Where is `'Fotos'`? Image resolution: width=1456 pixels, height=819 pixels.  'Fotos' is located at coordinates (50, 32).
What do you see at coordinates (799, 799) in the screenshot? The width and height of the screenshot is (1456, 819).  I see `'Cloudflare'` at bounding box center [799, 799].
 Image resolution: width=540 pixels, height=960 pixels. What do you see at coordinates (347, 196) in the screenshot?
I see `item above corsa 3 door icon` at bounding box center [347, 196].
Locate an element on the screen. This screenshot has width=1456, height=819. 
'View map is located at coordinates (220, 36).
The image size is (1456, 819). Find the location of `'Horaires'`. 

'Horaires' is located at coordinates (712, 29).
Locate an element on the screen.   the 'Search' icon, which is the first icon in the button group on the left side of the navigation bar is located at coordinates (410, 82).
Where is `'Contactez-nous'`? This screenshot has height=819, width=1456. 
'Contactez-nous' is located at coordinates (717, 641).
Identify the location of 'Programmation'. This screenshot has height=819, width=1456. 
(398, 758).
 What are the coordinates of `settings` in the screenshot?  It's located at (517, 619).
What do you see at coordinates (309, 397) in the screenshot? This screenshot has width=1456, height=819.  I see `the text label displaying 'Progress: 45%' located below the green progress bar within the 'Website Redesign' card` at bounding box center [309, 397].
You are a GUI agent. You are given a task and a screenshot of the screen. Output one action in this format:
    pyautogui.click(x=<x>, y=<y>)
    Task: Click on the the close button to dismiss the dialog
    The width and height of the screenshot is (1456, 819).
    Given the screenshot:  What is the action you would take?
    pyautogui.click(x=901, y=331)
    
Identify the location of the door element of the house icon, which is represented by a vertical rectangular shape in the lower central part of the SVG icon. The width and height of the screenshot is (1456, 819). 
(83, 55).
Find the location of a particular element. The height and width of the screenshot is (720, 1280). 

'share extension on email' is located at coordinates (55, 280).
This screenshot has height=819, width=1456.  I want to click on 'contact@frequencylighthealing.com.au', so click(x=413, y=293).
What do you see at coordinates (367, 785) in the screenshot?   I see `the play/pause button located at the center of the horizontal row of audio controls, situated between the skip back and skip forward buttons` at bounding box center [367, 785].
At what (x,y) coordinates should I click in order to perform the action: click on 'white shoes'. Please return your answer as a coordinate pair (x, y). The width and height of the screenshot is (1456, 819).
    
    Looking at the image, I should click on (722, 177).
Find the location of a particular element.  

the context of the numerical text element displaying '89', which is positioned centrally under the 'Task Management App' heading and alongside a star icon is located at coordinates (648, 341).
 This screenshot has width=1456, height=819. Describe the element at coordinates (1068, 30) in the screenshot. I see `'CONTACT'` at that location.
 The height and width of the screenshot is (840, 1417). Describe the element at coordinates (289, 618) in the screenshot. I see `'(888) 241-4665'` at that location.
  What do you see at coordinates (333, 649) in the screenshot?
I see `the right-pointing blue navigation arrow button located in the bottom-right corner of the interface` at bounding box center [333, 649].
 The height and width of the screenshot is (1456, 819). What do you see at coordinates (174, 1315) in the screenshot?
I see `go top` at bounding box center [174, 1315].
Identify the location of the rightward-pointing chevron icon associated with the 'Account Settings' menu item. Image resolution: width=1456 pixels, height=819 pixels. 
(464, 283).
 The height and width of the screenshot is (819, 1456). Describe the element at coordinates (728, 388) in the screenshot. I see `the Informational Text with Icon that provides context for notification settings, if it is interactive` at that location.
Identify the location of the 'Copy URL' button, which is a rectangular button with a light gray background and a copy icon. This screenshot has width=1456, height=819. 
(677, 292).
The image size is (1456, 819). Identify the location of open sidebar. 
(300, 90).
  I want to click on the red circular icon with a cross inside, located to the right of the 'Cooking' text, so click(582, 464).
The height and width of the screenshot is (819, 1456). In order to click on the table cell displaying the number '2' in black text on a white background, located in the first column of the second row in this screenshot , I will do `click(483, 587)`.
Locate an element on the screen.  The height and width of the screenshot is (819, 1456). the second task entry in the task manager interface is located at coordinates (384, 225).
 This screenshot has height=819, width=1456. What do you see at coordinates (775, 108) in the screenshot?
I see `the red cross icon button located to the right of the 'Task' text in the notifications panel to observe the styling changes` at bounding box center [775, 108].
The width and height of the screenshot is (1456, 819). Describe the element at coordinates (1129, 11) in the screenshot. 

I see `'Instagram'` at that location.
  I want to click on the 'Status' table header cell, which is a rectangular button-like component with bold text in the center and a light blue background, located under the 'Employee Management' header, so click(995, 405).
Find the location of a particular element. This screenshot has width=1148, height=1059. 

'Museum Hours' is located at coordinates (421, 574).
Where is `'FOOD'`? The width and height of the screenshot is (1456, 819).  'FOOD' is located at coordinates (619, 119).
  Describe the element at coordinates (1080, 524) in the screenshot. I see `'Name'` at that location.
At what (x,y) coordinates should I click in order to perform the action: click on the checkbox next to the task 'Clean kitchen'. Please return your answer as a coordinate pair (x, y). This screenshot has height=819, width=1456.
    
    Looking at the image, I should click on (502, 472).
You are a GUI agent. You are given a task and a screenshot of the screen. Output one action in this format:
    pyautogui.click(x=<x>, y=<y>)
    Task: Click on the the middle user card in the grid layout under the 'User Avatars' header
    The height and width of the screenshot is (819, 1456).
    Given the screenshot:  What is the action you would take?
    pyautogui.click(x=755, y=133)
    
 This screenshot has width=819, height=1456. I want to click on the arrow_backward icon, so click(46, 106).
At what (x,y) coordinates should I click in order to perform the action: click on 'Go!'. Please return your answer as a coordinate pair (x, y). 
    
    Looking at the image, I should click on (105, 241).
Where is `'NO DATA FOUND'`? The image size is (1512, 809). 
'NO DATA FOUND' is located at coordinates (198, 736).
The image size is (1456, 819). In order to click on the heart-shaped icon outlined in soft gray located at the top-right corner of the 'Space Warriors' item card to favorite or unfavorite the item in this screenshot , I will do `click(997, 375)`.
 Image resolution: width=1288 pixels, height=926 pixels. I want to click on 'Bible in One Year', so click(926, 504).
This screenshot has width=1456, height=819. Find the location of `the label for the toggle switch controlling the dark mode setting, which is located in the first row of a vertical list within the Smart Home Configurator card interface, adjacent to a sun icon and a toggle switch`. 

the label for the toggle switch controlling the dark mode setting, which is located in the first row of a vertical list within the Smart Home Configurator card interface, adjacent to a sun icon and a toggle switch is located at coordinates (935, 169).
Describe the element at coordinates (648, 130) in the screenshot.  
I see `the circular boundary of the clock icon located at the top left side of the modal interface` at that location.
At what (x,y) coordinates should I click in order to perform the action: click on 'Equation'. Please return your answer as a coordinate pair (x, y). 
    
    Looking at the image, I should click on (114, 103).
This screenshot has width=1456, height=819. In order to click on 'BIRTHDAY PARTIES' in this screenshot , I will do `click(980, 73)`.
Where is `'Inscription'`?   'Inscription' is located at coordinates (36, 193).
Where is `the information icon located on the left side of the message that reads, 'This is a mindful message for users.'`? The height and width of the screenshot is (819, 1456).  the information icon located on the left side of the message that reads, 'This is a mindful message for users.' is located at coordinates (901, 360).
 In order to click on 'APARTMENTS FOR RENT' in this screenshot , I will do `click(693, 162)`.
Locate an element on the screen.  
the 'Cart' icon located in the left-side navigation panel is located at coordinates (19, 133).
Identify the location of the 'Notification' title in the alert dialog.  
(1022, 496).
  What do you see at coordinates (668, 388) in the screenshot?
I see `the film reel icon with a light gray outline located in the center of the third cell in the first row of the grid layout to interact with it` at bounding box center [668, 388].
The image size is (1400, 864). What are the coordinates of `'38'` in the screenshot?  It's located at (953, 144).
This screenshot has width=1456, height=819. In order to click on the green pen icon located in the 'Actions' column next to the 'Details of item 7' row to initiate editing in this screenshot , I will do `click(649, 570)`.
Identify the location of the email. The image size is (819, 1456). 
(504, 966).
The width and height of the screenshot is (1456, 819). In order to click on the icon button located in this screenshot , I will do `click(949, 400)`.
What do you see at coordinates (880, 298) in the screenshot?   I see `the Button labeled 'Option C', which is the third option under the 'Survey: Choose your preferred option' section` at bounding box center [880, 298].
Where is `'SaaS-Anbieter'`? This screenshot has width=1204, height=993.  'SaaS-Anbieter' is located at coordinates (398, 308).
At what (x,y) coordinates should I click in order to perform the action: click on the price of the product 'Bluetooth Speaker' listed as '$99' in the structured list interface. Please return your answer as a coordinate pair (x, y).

· · · · ·

• Task instructions:
Convert the records from the line with "coordinates (410, 82)." through the line with "(398, 758)." into a two-column CSV with the header input,output and one row per record. Put each field in double quotes, with line breaks replaced by spaces.

• Correct response:
input,output
"Locate an element on the screen.","the 'Search' icon, which is the first icon in the button group on the left side of the navigation bar is located at coordinates (410, 82)."
"Where is `'Contactez-nous'`? This screenshot has height=819, width=1456.","'Contactez-nous' is located at coordinates (717, 641)."
"Identify the location of 'Programmation'. This screenshot has height=819, width=1456.","(398, 758)."